The conversation didn’t live in your inbox. It lived where the next staff member looks.
What gets logged
Nine interaction types, each with its own icon in the timeline:
- Note: a general observation or reminder worth keeping on the record.
- Phone Call: a phone conversation you or staff had with the customer.
- Email: a message relevant to the customer’s account, logged so it isn’t only in someone’s inbox.
- Complaint: a recorded complaint for later reference (useful when a recurring issue needs tracking).
- Compliment: positive feedback worth capturing alongside the complaints.
- Refund Request: a customer-initiated refund conversation, logged outside the formal returns flow.
- Return: a return conversation logged against the customer, complementing the returns workflow.
- Preference Update: something the customer has asked for specifically (“prefers card over bubble wrap”; “gift wrap Christmas orders”).

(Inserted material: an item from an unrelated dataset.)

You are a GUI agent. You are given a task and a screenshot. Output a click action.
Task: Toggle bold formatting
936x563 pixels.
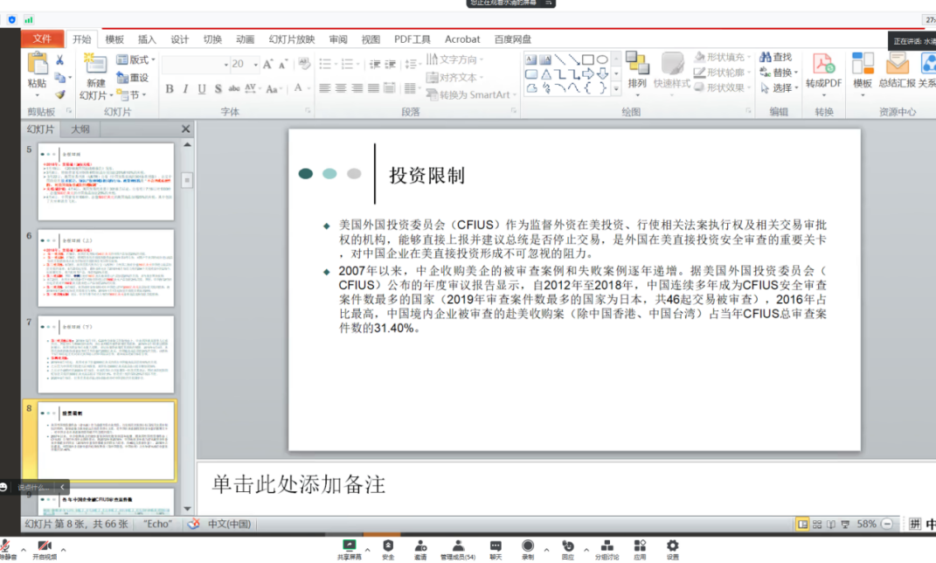(170, 88)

- Other: anything that doesn’t fit the above.
Each entry carries the text, the type (with icon), the staff member who logged it, and the timestamp. Anything you want a future staff member to know about this customer goes here.
Where it lives
The timeline renders as a card on the customer’s profile, between the order history and the linked accounts section. Newest entries at the top; scrollable for long histories. Staff opening the profile see the conversation context alongside the orders and status.
For interactions that need staff attention (“remember to follow up”), entries can be marked as needing acknowledgement. The card surfaces the unacknowledged ones up the top so they don’t get buried under everything else.
Who can add interactions
Admins and shop managers can add and acknowledge entries by default. You can grant the same to custom staff roles, or keep specific roles read-only.
Turn types on or off
Interactions are on by default. In the settings panel you can toggle each interaction type individually, in case you want a tighter scope of what your team records.
Why shops keep it open
The best shops treat every customer like a relationship, not a transaction. The interactions timeline is how that intent survives staff turnover, holidays, busy weeks. Someone told a customer they’d hear back by Friday; the note is on their profile; the next staff member to open it knows; the follow-up happens. Nothing falls to memory; nothing slips to “I thought you were handling that.”
If you’re weighing this up against a CRM or help-desk tool
Help-desk tools (Gorgias, Zendesk, Help Scout) are built for customer conversation at scale. Every email becomes a ticket, agents work from a queue, response times and satisfaction scores are first-class metrics. For high-volume support operations, they’re the right shape.
CRMs (FluentCRM, Jetpack CRM) treat customer conversations as one kind of activity alongside campaigns, deals, and pipelines. Interactions live inside the CRM’s UI as one part of a broader contact record.
HQ’s interactions timeline is the lighter version of the idea: it’s not a ticketing system and it’s not a CRM. It’s a shared staff notebook tied to each customer, inside the WooCommerce admin you already work in, surfaced on the same profile your team already opens. If you’re already running a help desk or CRM, the timeline complements them by being the lightweight log that lives where your WooCommerce team works.